**Work required:**
Reproduce every entry exactly as shown.

**Recorded data:**
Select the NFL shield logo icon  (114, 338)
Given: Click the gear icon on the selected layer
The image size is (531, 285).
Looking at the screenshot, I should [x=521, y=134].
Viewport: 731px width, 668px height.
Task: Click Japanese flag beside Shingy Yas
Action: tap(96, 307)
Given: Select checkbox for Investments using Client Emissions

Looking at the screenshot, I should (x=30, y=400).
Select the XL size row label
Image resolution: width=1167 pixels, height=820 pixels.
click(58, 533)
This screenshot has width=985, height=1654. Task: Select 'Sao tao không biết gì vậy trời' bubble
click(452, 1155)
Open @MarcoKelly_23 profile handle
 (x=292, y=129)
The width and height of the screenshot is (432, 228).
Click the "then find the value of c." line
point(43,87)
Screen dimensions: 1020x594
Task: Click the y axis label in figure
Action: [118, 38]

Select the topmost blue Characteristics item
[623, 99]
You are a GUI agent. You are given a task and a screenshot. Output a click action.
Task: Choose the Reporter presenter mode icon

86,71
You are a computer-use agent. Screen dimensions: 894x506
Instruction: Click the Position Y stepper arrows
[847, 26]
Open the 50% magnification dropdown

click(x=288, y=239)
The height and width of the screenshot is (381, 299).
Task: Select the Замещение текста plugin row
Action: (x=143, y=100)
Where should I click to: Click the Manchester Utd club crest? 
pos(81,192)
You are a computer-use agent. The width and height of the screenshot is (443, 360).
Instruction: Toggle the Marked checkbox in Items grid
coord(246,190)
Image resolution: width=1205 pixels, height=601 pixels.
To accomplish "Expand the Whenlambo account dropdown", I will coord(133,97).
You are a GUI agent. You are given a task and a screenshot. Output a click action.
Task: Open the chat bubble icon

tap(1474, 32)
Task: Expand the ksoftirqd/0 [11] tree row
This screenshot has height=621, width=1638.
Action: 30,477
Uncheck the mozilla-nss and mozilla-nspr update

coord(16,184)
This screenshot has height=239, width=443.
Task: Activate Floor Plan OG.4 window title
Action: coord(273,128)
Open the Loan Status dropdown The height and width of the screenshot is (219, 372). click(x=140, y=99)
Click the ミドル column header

**Response to this exercise:**
Select the NFL shield logo icon  (114, 338)
Given: Click the gear icon on the selected layer
The image size is (531, 285).
Looking at the screenshot, I should [x=521, y=134].
Viewport: 731px width, 668px height.
Task: Click Japanese flag beside Shingy Yas
Action: tap(96, 307)
Given: Select checkbox for Investments using Client Emissions

Looking at the screenshot, I should (x=30, y=400).
Select the XL size row label
Image resolution: width=1167 pixels, height=820 pixels.
click(58, 533)
This screenshot has width=985, height=1654. Task: Select 'Sao tao không biết gì vậy trời' bubble
click(452, 1155)
Open @MarcoKelly_23 profile handle
 (x=292, y=129)
The width and height of the screenshot is (432, 228).
Click the "then find the value of c." line
point(43,87)
Screen dimensions: 1020x594
Task: Click the y axis label in figure
Action: [118, 38]

Select the topmost blue Characteristics item
[623, 99]
You are a GUI agent. You are given a task and a screenshot. Output a click action.
Task: Choose the Reporter presenter mode icon

86,71
You are a computer-use agent. Screen dimensions: 894x506
Instruction: Click the Position Y stepper arrows
[847, 26]
Open the 50% magnification dropdown

click(x=288, y=239)
The height and width of the screenshot is (381, 299).
Task: Select the Замещение текста plugin row
Action: (x=143, y=100)
Where should I click to: Click the Manchester Utd club crest? 
pos(81,192)
You are a computer-use agent. The width and height of the screenshot is (443, 360).
Instruction: Toggle the Marked checkbox in Items grid
coord(246,190)
Image resolution: width=1205 pixels, height=601 pixels.
To accomplish "Expand the Whenlambo account dropdown", I will coord(133,97).
You are a GUI agent. You are given a task and a screenshot. Output a click action.
Task: Open the chat bubble icon

tap(1474, 32)
Task: Expand the ksoftirqd/0 [11] tree row
This screenshot has height=621, width=1638.
Action: 30,477
Uncheck the mozilla-nss and mozilla-nspr update

coord(16,184)
This screenshot has height=239, width=443.
Task: Activate Floor Plan OG.4 window title
Action: coord(273,128)
Open the Loan Status dropdown The height and width of the screenshot is (219, 372). click(x=140, y=99)
Click the ミドル column header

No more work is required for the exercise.